Tools of a New Trade: Essential Tools For Freelancers

  • Post category:Digital Solutions
  • Reading time:6 mins read

As technology advances, more and more opportunities have arisen for professionals. One of the more prominent opportunities is freelancing. Freelancing allows you to have a job, but without being tied to a specific company or corporation. Through this unique arrangement, you will have control of your time and tasks and have options for your work style. 

However, freelancing is faced with several challenges that stem directly from these advantages. Freelancers do not get as much benefit as full-time employees, nor do they have a proper system to guide their schedule and tasks. But most of all, freelancing requires a sizable amount of practice and preparation before they can truly be independent. 

 

This article will explore these drawbacks and give you a few ideas on what you will need as a freelancer to deal with these drawbacks.

Tool 1: A Proper Business Email

As a freelancer, whether you are openly looking for a job or not, you will receive offers from different people. And due to the nature of communication in our modern time, those offers will often come in the form of emails. 

 

Thus, it is a good idea to have a specific email dedicated only to your freelancing endeavors. This will allow all job offers to be filtered from the clutter of all your other emails. This also sets up a good identity for other freelance-hiring companies to look at as the email address can be deemed reliable to respond to. 

 

In addition, you can use your freelancing email to set up all other types of online accounts on job hunting sites and social media to establish your presence as a freelancer. By doing this you will be able to extend your reach towards opportunities while remaining organized and with minimal effort. 

Tool 2: Online Scheduling Tools

With great power over time, comes great responsibility to manage it. A drawback that freelancing has is that you are not tied down by a specific schedule. While employees rely on company-mandated schedules and shifts, in freelancing, you will have to manage your schedule alone. 

 

Thus, it will greatly benefit you to have one or two digital tools that will help you keep track of how you allot your time. When you keep track of your time, you can figure out when you are most productive and when you have enough time for your personal affairs. This can improve how you can properly balance your professional and personal life — something people associate with freelancing, but is only attainable when you can organize your time well. 

Tool 3: A Time Tracker

Similar to an online scheduling tool, a time tracker is a tool that helps you get your affairs in order. However, this one is more for the benefit of your clients. A time tracker is a tool that will help you in making detailed reports on your tasks by recording how much time you spend on doing a specific task. These kinds of reports are the ones that your client will be thankful to receive as they will often have questions about the allocation of your time and effort towards tasks. 

 

In addition, showing your client how much time it took you to finish the project, makes negotiations and pricing for your services easier. 
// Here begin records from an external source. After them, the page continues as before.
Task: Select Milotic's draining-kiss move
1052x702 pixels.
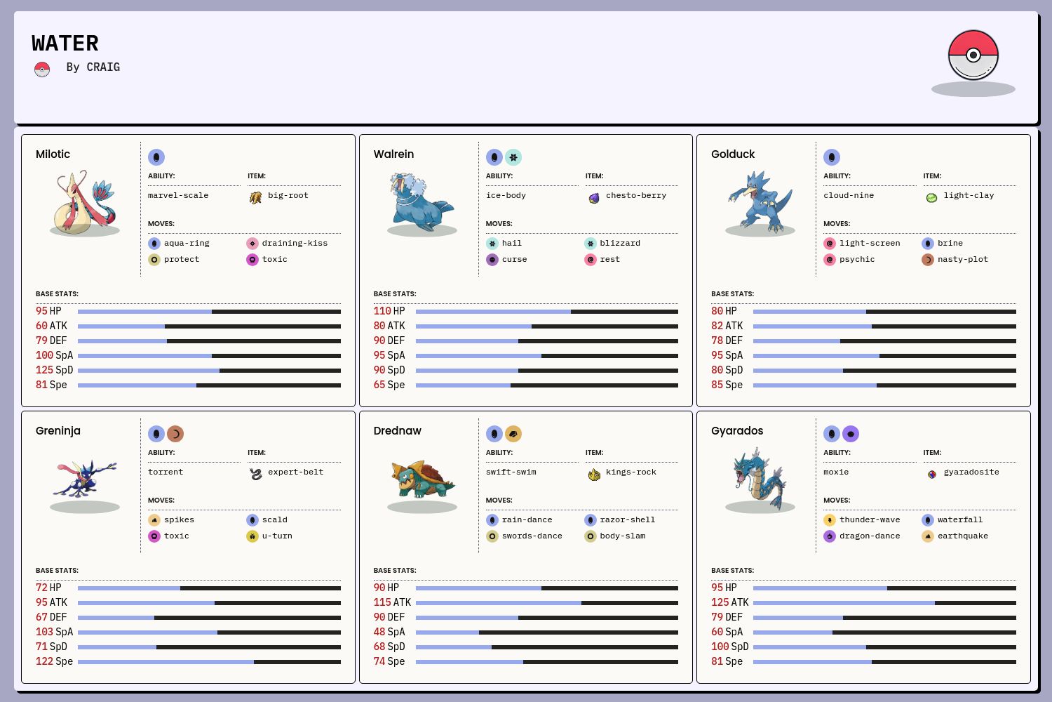Action: 295,243
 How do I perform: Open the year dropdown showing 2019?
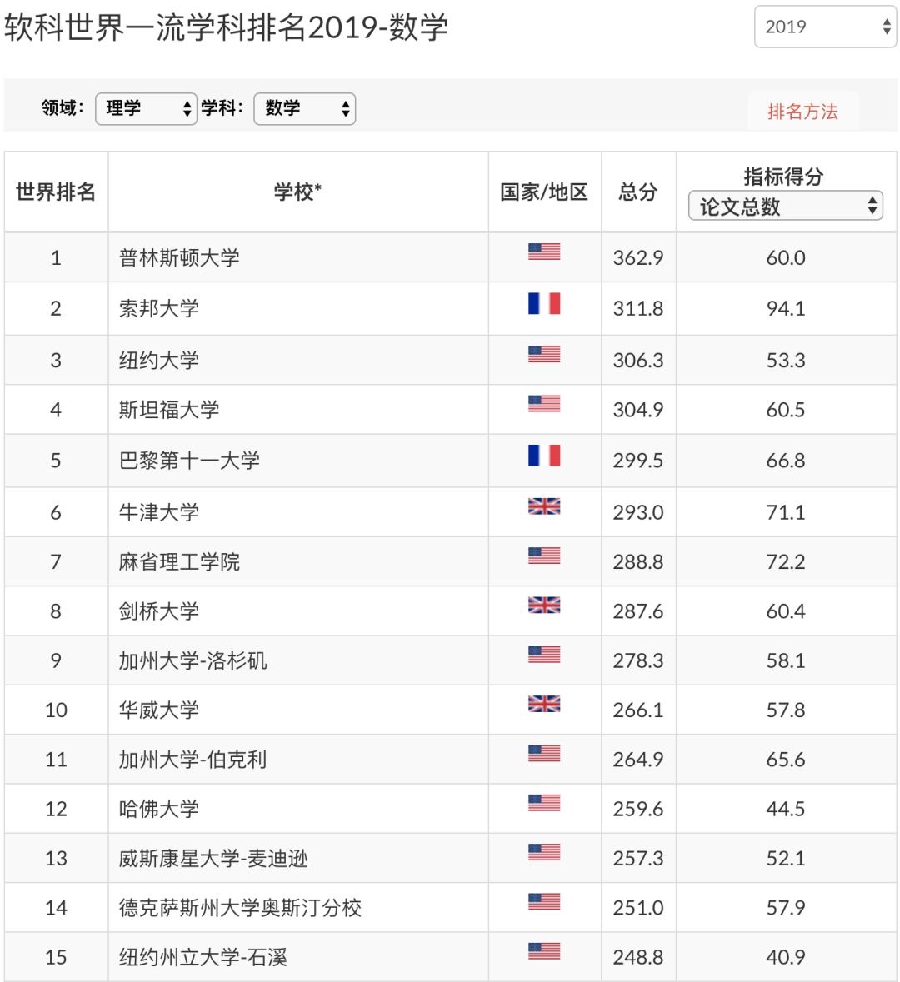click(x=823, y=27)
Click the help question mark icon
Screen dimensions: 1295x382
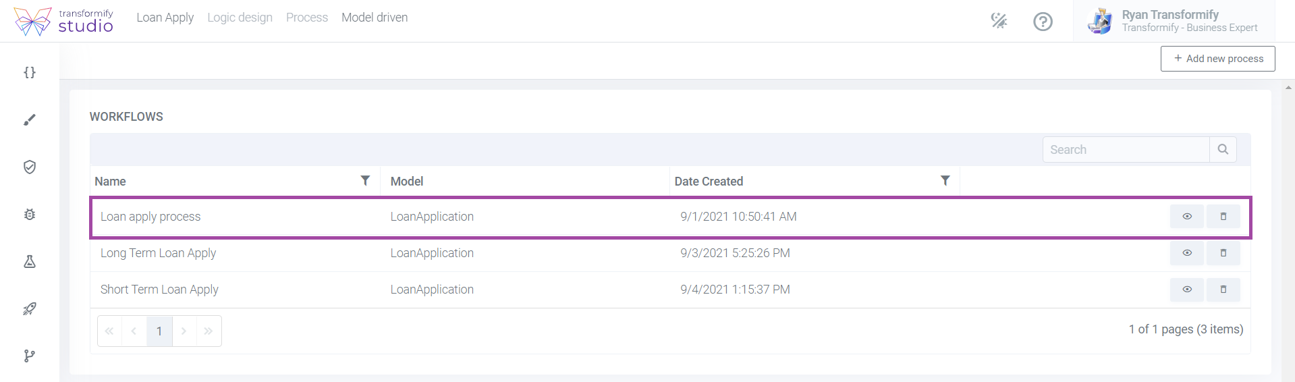coord(1043,22)
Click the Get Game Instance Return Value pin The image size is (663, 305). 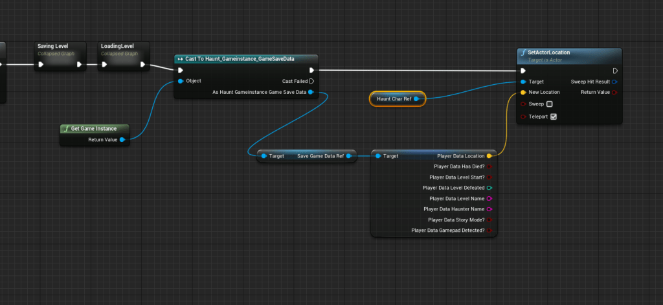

Tool 4: A Way to Do Paperwork

Similar to being solely responsible with time, freelancers are pretty much alone in the different types of legal forms and tax forms they have to fill out. Unlike full-time employees, freelancers have fewer people to turn to for advice in arranging financial paperwork. This dilemma can be fixed by using digital tools such as PDF editors and online form databases. These digital tools will not only provide you with a hassle-free mode of acquiring forms and documents but also a hassle-free way of filling them out. It will relieve your mind of stress as these digital tools can guide you in arranging these types of paperwork, allowing you to focus on your work even more. 

 

Furthermore, with the rise of technology, this style of doing paperwork has become much, much easier, as databases are now full of the forms and documents you need to do to be a responsible working-class taxpayer.

Tool 5: File Organizational Tools

Another unfortunate drawback of freelancing is having to keep all your files on your desk, instead of having an office desk to leave them at. This is especially detrimental if you are working on your desktop as there is a high likelihood that if you are not careful, your files will get lost and mixed in with other non-freelancing related files, leaving you stressed out and wondering where you could have put that specific draft of the project or maybe that document your client has sent you. In any regard, it is wise to keep yourself organized while freelancing to avoid these hiccups. 

 

A good way to ensure that is through online file organizing or storage tools. These tools allow you to save your files online so that they are not cluttered in your physical workspace. You can also access files more conveniently given that online storages allow you to view them on any device that you have connected to the storage.

 

Furthermore, better organizing tools will allow you to have an easier time sharing files with your clientele and receiving files from them. You can set up an organized stream of information between you and your clients so that they do not have to go through the difficulties of sending you certain documents, and you do not have to think about where and how to send your finished tasks and reports back to them. 

Conclusion

While freelancing is currently rising in popularity for both professionals and employers, some people do not find the success they expect because they do not know how to take control of the freedom that freelancing provides and the responsibilities that come with it. It is good to remember that while you are released from full-time employment, it is still wise to invest your time and attention in learning about new digital tools that will allow you to flourish where the ill-prepared fall short.